Registration Dossier

Administrative data

Key value for chemical safety assessment

Effects on fertility

Additional information

Data availability:

Regarding fertility, there is screening-level information on MAA (90 d inhalation study). Sufficient data to address all reproductive endpoint can be obtained by read-across from a 2-generation reproductive toxicity study on MMA by the oral route. No further testing is proposed.

Non-human data

In a OECD 413 90-day inhalation study 10 male and 10 female Sprague Dawley rats were whole body exposed to target concentrations of 20, 40, 100 and 350 ppm (corresponding to 72, 143, 358 and 1253 mg/m3) MAA for 6 hrs/d, 5 days/wk for 90 days (65 exposures; BASF 2008). In addition to examination of the standard organs and tissues, the sexual organs and parameters of fertility were examined. These examinations included weighing of sexual organs in both males and females and sperm mobility, morphology and sperm head count in one testis and one epididymis of each male animal of the high concentration and control group. Substance-related changes of the sexual organs were not noted in any of the exposed animals (males or females), nor were there any changes of sperm mobility and sperm head counts. Under the current test conditions, the NOAEC for fertility related parameters was 350 ppm (1253 mg/m3) for male and female rats.

While there is no full reproduction study with MAA, Methyl methacrylate has recently been tested in an OECD TG 416 oral two-generation reproduction toxicity study in rats, in which both, parental and F1 animals were dosed with 0; 50; 150 and 400 mg/kg body weight/day (BASF, 2009a)

In mid- and high-dose parental animals (150 and 400 mg/kg bw/d) temporary salivation, presumably due to a bad taste of the test substance and associated dose-related intermittent reductions of food consumption were noted. Less significant changes were noted for the F1 generation animals where the effects were limited to the high-dose group and not associated with effects on histopathology or reproductive performance.

The NOAEL for fertility and reproductive performance for the P and F1 parental rats was determined to be 400 mg/kg bw/day, the highest dose tested.
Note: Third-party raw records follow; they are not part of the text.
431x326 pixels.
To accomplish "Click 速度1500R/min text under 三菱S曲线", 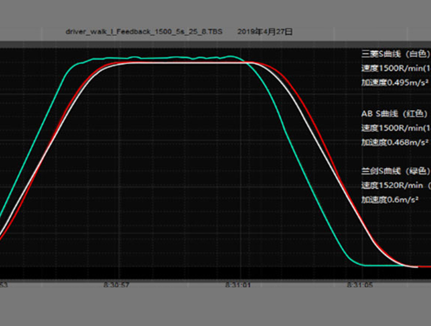I will (396, 68).
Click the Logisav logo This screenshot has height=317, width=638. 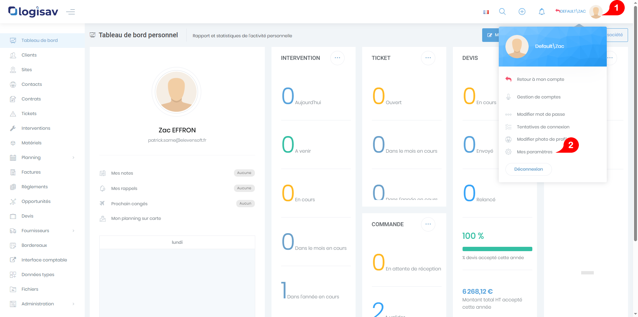(x=33, y=12)

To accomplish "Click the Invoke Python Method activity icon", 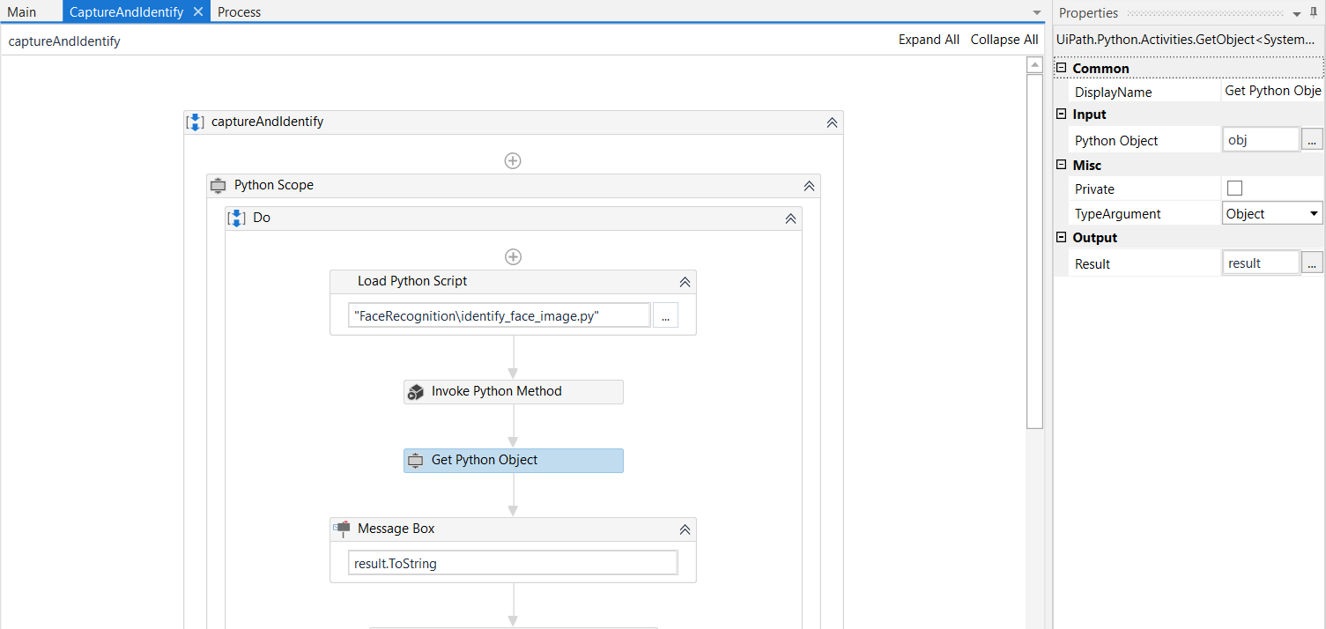I will (x=416, y=392).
The NOAEL for developmental toxicity, in the F1 and F2 progeny, of the test substance was determined to be 400 mg/kg bw/day, the highest dose tested. There were no signs of systemic toxicity other than reduced body weight gain associated with reduced food consumption, presumably due to bad palatability (NOEL 50 mg/kg bw/day for the P and F1 parental rats and LOEL of 150 mg/kg bw/day in the P parental females).

Human data

No reliable data available for any members of the category.


Short description of key information:
BASF(2008) No effects in sexual organs (histopathology, sperm count and morphology) in 90 d inhalation study up to 350 ppm (1232 mg/kg/d)
BASF (2009a) 2-gen study (OECD 414); read-across from MMA; no effect on fertility up to 400 mg MMA/kg/d, equivalent to 344 mg/kg/d MAA

Effects on developmental toxicity

Description of key information
Saillenfait et al. (1999): Developmental study in rats; No effects on development up to 300 ppm (1232 mg/m³), equivalent to a body burden of 409 mg/kg/d
BASF (2009b) Developmental study in rats; read-across from MMA; no effects on development up to 450 mg MMA/kg/d, equivalent to 387 mg/kg/d MAA
Additional information

Data availability:

Regarding developmental toxicity, there is an OECD 414 study on MAA and rabbit data can be obtained by read-across from MMA. No further testing is proposed.

Non-human data

The OECD SIAR concluded that: “Methacrylic acid (MAA), the common metabolite for all the esters, also was tested in groups of 19-25 pregnant female rats (whole-body inhalation exposure for 6 hr/day, during days 6 to 20 of gestation), at 0, 50, 100, 200, and 300 ppm (0, 179, 358, 716 and 1076 mg/m3) and produced no embryo- or foetal lethality, nor foetal malformations after exposure with MAA at any concentration, despite overt maternal toxicity (decreased body weight and feed consumption) at 300 ppm (1076 mg/m3). The NOAEL for developmental toxicity was considered 300 ppm (1076 mg/m3) MAA (Saillenfait et al., 1999).”

For the second species there are no data for MAA, hence data are obtained by read-across from MMA. Since the ESR and the OECD review another study with MMA has been performed, an oral OECD 414 study in rabbits at 50, 150 , and 450 mg/kg/d. The no observed adverse effect level (NOAEL) for prenatal developmental toxicity is 450 mg/kg bw/d. No adverse foetal findings of toxicological relevance were evident at any dose, even in the presence of maternal toxicity (BASF, 2009b).

Human data

No reliable data available for any members of the category.

Justification for classification or non-classification

In the absence of specific reproductive toxicity and by analogy to MMA, MAA is not regarded as toxic to reproduction.